- Assignment:
Quote the records below word for word, please, from the very first line through the one that contains "Open 成本管理 from the toolbar", and nothing beyond it.
****************************************
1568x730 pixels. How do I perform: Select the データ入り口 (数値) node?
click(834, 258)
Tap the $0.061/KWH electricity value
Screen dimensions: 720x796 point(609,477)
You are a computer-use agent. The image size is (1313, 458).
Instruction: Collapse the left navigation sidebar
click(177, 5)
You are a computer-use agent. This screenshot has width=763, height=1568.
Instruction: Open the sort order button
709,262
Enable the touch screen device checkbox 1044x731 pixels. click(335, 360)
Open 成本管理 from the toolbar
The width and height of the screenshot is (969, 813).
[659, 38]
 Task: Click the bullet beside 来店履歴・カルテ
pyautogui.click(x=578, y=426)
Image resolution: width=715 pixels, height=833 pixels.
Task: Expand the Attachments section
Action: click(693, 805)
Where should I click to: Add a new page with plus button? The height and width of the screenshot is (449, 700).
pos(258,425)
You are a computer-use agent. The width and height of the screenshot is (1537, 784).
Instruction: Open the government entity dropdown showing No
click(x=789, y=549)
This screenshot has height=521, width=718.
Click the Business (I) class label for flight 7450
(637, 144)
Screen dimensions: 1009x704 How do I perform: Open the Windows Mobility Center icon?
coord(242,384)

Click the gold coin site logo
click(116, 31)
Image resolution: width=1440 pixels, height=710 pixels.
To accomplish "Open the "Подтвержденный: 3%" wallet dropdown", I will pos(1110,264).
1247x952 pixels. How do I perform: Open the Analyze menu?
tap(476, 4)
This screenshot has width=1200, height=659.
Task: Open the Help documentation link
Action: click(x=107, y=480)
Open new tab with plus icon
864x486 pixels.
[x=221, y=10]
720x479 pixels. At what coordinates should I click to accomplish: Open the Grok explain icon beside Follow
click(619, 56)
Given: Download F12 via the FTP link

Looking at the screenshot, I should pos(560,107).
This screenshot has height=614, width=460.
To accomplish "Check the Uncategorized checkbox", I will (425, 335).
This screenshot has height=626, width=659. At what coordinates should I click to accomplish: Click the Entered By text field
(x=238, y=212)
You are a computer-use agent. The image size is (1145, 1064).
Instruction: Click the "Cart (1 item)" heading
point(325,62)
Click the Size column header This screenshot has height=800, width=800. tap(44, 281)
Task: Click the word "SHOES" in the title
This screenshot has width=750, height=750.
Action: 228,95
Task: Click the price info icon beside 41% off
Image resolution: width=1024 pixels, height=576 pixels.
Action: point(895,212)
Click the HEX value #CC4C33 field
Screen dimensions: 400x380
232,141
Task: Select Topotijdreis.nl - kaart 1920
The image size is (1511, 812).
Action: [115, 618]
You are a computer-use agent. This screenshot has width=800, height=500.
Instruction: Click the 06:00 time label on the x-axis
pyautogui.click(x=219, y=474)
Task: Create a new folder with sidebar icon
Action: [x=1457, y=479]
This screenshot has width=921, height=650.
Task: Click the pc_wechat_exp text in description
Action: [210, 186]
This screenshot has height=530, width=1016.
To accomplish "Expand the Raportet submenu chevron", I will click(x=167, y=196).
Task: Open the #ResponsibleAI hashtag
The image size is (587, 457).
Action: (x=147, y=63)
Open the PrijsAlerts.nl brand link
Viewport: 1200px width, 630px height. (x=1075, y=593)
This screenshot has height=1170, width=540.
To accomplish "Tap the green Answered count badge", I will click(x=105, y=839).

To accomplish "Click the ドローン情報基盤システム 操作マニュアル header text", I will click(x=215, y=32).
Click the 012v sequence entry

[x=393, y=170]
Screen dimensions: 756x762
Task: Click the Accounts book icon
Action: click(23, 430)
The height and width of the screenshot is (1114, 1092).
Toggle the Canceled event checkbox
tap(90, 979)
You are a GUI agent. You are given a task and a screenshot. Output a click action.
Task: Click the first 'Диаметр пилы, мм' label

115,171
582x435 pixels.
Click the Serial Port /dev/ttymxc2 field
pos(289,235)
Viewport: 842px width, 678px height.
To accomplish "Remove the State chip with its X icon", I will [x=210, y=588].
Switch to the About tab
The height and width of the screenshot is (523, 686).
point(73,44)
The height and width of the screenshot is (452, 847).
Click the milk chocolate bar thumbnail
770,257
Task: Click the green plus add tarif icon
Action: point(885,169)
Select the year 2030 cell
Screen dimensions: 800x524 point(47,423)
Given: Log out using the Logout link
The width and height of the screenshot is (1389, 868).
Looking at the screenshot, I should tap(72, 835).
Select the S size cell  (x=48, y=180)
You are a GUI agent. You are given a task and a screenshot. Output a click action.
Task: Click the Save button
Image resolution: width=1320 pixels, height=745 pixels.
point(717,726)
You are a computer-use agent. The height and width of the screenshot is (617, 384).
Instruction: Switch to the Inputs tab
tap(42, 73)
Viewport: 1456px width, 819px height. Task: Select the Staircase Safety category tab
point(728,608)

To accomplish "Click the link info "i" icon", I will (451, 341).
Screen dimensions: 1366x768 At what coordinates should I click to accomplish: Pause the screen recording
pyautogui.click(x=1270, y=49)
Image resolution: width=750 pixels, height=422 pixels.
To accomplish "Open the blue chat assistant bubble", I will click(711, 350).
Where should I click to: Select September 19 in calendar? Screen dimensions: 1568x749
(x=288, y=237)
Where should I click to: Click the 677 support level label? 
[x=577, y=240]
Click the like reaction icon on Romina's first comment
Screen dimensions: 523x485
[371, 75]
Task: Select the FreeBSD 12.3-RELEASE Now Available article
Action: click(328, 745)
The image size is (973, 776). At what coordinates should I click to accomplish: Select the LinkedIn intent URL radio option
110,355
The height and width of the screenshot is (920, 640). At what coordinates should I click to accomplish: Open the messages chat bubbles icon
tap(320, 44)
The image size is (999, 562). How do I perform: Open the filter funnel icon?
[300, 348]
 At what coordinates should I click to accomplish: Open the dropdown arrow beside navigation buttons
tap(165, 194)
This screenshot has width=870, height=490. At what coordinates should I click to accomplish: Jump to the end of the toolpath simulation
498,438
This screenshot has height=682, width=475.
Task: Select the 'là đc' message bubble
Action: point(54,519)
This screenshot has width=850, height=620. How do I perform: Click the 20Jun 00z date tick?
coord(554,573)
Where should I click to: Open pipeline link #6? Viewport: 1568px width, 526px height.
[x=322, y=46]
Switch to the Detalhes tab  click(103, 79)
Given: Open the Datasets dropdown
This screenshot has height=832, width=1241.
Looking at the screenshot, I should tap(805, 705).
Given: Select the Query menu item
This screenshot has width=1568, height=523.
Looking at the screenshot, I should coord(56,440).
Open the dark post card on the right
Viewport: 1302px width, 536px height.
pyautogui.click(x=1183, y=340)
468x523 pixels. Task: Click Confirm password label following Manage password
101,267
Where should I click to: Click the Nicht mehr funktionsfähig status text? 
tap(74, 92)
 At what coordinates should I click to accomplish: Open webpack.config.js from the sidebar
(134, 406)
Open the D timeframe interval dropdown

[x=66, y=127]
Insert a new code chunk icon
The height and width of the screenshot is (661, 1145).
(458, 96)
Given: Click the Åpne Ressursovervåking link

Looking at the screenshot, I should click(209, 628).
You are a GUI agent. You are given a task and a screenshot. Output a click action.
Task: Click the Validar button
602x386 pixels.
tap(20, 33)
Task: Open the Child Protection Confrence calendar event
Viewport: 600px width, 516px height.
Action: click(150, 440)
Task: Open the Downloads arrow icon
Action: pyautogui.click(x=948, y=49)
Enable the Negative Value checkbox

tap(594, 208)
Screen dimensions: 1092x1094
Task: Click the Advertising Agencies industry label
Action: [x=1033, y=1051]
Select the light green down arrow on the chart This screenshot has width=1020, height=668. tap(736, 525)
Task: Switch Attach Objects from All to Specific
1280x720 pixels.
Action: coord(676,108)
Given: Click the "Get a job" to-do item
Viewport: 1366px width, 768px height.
****************************************
- Response to this exercise:
1568x730 pixels. How do I perform: Select the データ入り口 (数値) node?
click(834, 258)
Tap the $0.061/KWH electricity value
Screen dimensions: 720x796 point(609,477)
You are a computer-use agent. The image size is (1313, 458).
Instruction: Collapse the left navigation sidebar
click(177, 5)
You are a computer-use agent. This screenshot has width=763, height=1568.
Instruction: Open the sort order button
709,262
Enable the touch screen device checkbox 1044x731 pixels. click(335, 360)
Open 成本管理 from the toolbar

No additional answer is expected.